Following the soft light in the eyes to the dim gallery room that features the wall and floor carbon fiber sculptures, the viewer is surprised by sound and light as their entrance awakens certain elements in the room: gaming sound effects synchronize with dancing flash from the spotlights on the ceiling, shining on the sinuous sculptures to cast flickering shadows. As one walks along the stanchions towards the French window and lay eyes upon the water sprouting from the fountain in the garden outside, the viewer might start to wonder whether these seemingly random activities follow the pattern of their own movement in the space. Will they detect the sensor that triggers the activities and find the key to interact with the machines?
The answer is secondary. When the viewer leaves the movement-activated installation, they enter the last room in the exhibition with a mirror on the wall, protected with another stanchion. As they approach the work, the mirror begins to bend, distorting their reflection.

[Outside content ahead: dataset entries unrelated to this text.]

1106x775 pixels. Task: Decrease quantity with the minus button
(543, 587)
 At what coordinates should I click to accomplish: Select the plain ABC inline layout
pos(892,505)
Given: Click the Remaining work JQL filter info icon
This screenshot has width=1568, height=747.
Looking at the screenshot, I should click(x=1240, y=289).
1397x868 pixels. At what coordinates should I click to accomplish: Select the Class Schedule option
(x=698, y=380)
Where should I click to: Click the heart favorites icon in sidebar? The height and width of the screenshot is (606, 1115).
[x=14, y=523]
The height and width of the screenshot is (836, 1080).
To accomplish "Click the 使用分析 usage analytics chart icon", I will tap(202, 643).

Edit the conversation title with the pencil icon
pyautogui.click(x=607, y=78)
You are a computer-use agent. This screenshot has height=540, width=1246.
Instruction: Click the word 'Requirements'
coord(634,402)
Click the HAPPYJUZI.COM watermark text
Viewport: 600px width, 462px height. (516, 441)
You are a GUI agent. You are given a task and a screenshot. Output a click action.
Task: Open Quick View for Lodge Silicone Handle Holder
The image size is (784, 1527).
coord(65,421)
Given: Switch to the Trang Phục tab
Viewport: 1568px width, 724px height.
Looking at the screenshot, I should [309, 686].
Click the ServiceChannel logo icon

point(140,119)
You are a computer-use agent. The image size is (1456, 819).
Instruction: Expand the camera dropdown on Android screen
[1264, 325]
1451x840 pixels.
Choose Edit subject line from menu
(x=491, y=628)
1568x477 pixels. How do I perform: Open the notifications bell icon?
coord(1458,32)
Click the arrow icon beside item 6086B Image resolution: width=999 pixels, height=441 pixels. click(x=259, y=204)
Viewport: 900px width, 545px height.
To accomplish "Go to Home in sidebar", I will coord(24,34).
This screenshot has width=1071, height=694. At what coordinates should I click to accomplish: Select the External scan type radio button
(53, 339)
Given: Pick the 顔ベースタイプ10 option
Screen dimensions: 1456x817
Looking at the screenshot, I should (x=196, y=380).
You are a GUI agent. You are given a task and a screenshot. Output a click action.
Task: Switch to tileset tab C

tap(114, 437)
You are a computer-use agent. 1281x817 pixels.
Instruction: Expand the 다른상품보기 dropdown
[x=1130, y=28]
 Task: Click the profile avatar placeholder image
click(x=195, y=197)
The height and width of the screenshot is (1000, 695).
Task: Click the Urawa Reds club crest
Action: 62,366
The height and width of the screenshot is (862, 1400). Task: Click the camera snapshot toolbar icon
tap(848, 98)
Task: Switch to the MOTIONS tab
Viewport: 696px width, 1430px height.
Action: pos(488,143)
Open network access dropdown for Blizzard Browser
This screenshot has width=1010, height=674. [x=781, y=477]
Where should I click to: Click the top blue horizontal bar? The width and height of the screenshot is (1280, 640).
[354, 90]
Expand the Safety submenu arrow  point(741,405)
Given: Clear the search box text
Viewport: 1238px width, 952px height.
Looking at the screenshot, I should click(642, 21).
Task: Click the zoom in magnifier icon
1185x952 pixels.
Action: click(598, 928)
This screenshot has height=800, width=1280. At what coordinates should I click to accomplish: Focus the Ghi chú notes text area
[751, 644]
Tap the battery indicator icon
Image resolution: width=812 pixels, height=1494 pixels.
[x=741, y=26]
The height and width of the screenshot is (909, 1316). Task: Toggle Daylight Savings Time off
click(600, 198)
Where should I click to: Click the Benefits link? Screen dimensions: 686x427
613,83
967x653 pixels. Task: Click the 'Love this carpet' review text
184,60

Here they may recollect the experience of visual and auditory senses in the previous room, and recall the title of the work – Pretend It’s a Game. The exhibition is as much an arcade as a labyrinth. The distorted figure in the mirror gazes back in taciturnity, suggesting that it is a game between one and one’s perception; the habitual link between the two is short-circuited by the artist’s deft orchestration of technologies and sensory experiences, allowing one to reexamine the misalignment between perception and reality.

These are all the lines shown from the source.